Task statement :: Reproduce the part that opens with the line containing "The image size is (824, 657)." and closes with the line containing "chart-title: Choice of", substituting "position" for "location" and leaving everything else unchanged. Return only those lines.

Material to process: Begin

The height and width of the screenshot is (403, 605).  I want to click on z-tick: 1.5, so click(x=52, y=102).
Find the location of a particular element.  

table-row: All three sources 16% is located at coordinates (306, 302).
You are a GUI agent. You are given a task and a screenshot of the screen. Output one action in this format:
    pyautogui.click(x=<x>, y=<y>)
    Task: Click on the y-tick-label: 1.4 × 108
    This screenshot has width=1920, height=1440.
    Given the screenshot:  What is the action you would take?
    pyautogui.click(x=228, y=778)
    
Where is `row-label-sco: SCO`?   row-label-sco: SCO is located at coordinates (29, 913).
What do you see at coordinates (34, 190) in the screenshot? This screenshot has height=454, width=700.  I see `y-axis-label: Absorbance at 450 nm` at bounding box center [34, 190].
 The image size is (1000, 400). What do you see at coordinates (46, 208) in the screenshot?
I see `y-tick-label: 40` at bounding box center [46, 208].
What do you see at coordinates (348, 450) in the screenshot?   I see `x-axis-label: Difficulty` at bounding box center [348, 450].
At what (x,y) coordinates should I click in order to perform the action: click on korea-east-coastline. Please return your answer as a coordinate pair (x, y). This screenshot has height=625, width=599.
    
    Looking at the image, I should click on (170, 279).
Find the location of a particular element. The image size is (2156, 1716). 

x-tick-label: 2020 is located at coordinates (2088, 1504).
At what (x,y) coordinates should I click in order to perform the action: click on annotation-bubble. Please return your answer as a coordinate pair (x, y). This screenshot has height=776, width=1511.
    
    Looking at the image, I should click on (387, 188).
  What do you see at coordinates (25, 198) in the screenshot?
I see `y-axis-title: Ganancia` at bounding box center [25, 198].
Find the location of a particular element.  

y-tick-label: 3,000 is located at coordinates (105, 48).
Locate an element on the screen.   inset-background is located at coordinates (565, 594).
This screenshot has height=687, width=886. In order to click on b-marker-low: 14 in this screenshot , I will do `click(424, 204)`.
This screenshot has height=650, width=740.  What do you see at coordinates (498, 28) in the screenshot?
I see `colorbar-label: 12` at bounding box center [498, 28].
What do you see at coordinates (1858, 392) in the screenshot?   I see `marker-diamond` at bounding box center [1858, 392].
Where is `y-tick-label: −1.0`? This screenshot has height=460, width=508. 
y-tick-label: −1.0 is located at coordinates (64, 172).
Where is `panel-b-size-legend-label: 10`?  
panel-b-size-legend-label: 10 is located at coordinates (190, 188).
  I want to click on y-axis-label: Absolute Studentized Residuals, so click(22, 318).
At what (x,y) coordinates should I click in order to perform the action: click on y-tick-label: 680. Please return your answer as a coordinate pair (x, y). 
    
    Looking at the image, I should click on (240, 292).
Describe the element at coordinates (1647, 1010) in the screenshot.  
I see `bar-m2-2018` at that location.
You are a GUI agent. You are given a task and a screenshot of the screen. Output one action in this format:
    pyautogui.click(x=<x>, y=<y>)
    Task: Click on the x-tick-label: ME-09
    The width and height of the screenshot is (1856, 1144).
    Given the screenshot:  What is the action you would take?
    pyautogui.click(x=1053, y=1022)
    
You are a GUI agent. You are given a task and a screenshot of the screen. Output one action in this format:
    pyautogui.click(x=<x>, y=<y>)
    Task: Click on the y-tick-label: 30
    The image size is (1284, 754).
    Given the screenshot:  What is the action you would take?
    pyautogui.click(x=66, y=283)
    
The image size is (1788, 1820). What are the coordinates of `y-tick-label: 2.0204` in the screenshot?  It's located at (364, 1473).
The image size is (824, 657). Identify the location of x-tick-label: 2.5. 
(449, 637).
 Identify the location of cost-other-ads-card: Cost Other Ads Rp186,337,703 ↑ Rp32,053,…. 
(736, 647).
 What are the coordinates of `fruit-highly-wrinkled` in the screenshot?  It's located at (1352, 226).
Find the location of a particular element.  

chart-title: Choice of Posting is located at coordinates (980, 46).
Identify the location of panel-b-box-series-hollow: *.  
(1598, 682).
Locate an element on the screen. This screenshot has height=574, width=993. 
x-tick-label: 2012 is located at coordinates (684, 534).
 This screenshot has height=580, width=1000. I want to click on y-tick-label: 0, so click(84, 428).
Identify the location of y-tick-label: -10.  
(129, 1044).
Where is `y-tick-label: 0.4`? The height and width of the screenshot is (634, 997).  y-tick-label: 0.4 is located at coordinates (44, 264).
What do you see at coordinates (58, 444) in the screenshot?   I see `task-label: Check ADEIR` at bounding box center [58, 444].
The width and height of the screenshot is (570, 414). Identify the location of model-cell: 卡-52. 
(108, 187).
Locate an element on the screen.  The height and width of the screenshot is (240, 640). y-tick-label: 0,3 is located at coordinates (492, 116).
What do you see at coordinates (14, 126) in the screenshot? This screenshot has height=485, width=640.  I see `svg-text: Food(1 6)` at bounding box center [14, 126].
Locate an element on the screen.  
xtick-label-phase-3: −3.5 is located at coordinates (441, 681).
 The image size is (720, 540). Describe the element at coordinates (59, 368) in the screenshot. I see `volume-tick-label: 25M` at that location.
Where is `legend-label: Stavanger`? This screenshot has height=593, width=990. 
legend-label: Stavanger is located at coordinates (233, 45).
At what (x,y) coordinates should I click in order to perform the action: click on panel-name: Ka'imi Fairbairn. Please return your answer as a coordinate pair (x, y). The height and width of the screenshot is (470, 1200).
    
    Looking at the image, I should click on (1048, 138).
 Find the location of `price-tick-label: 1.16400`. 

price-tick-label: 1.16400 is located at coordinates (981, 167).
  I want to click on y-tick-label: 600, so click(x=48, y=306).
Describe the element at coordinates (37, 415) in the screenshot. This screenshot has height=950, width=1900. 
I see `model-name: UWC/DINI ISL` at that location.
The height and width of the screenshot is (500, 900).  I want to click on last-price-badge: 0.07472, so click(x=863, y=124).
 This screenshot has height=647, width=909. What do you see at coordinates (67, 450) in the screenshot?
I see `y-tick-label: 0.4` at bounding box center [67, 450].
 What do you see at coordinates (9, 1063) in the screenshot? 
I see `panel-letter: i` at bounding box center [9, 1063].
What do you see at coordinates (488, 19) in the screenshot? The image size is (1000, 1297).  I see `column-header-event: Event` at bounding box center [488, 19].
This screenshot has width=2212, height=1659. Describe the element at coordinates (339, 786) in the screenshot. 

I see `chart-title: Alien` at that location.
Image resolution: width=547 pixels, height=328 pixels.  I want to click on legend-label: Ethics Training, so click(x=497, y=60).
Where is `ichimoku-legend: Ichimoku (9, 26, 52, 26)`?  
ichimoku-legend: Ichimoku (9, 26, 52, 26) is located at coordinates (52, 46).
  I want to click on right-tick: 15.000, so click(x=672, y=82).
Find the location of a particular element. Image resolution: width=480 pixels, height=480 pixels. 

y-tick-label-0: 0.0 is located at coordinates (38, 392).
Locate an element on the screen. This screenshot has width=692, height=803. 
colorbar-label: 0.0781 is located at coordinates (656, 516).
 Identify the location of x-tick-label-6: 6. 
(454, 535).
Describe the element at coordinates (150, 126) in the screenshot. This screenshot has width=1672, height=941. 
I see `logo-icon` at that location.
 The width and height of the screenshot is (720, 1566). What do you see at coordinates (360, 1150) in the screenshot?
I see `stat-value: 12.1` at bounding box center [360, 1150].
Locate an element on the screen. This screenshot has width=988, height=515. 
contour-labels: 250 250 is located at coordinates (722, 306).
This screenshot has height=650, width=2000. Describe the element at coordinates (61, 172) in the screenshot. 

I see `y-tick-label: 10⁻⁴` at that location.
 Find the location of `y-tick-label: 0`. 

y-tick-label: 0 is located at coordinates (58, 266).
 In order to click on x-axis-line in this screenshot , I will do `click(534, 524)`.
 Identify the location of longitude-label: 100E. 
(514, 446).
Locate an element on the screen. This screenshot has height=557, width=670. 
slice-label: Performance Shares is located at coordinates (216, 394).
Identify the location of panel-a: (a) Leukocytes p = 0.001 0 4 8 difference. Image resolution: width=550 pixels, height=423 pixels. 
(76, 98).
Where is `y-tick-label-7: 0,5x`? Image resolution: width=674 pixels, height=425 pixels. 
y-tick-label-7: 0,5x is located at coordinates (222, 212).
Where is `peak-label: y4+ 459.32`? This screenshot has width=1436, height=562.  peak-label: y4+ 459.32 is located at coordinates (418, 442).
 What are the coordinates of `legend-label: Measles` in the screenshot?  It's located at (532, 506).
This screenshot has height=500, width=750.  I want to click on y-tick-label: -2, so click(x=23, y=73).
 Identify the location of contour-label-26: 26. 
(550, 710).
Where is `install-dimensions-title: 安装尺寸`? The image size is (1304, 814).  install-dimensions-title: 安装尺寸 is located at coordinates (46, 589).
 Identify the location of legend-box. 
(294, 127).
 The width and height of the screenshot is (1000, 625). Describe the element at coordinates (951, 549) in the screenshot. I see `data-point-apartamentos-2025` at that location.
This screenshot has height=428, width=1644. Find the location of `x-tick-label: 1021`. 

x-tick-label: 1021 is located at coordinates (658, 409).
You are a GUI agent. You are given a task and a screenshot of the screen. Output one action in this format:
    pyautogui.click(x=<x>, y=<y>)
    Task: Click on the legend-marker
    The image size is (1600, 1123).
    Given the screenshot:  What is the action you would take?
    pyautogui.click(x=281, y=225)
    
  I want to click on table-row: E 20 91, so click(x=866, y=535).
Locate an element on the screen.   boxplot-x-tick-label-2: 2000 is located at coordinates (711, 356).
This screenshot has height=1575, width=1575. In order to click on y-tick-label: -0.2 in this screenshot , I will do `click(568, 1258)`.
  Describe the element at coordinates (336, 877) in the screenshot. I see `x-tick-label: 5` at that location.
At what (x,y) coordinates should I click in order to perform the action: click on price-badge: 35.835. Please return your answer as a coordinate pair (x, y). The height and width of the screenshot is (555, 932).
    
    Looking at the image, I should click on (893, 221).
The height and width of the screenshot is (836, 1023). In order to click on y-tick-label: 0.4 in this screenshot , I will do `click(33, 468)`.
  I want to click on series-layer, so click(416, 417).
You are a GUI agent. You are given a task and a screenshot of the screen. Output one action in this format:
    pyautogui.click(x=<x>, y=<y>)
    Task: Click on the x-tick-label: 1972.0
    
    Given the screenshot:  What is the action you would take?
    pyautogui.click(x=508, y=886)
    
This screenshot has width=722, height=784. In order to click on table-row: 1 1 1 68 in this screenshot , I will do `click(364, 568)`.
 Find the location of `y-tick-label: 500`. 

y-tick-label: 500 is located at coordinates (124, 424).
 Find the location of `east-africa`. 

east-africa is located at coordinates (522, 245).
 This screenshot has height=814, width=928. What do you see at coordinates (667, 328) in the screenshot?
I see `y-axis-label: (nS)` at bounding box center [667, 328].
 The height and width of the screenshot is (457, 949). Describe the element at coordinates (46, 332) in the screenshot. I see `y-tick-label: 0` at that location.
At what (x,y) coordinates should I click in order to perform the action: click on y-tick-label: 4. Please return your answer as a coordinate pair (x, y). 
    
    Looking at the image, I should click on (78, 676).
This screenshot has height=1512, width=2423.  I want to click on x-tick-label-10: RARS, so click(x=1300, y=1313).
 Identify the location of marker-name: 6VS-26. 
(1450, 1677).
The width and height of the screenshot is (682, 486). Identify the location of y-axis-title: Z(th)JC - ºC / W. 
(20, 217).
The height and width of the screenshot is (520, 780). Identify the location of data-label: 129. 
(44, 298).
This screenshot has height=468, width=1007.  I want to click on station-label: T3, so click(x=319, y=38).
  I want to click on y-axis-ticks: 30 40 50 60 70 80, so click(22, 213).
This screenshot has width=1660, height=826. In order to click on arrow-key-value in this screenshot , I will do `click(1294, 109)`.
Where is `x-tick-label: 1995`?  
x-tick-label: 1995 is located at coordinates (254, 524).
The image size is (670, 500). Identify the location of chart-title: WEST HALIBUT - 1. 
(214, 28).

Material to process: End

Solution ::
The image size is (824, 657). Identify the position of x-tick-label: 2.5. 
(449, 637).
 Identify the position of cost-other-ads-card: Cost Other Ads Rp186,337,703 ↑ Rp32,053,…. 
(736, 647).
 What are the coordinates of `fruit-highly-wrinkled` in the screenshot?  It's located at (1352, 226).
Find the position of a particular element.  

chart-title: Choice of Posting is located at coordinates (980, 46).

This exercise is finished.